Gaetz, who earned a law degree in 2007 from William & Mary Law School, would later enter private practice at the Florida-based firm Keefe, Anchors & Gordon. Gaetz was first elected to Congress in a special election in April 2010.
As for Gaetz’s “independence,” Honig mentioned how he proudly describes himself as “a tireless defender of President Trump and his vision for the United States.”
“He says he wears that as a badge of honor.

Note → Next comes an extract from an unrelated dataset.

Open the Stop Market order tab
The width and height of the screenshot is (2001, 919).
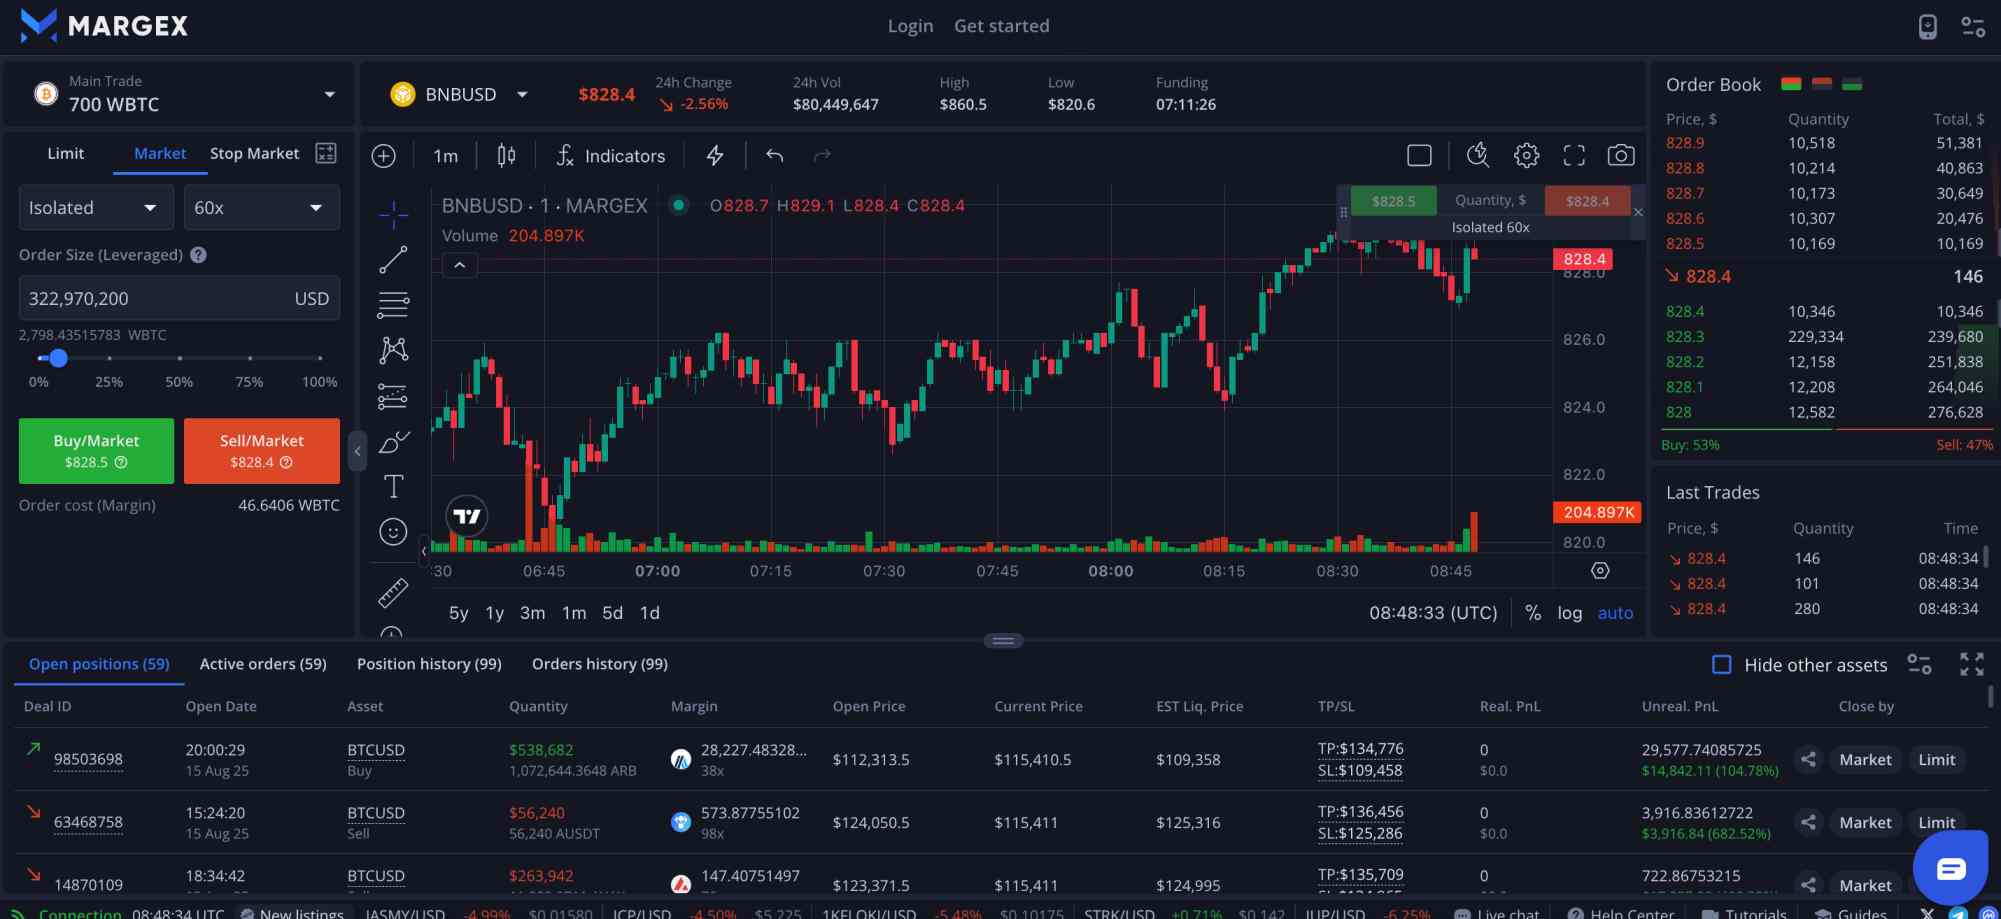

He is there to weaponize,” Honig said. “I am not into these doomsday scenarios...but as somebody who spent a career at the Justice Department, this is of grave concern to me.”
Honig later contrasted a potential Gaetz tenure with that of two of Trump’s former attorneys general, Jeff Sessions and Bill Barr.
“What Bill Barr wouldn’t do was use the Department of Justice as an offensive weapon to go after people,” he said, noting that Barr mainly served to defend Trump. “Every indication...is that’s the strategy here.”
Gaetz was also the subject of a federal sex trafficking probe—a point that CNN chief legal affairs correspondent Paula Reid said made him feel “victimized” by the Justice Department and the FBI. Trump, of course, does as well, she noted.
Gaetz denied the accusations and the federal probe resulted in no charges. A House Ethics Committee investigation has shuttered due to Gaetz’s resignation Wednesday.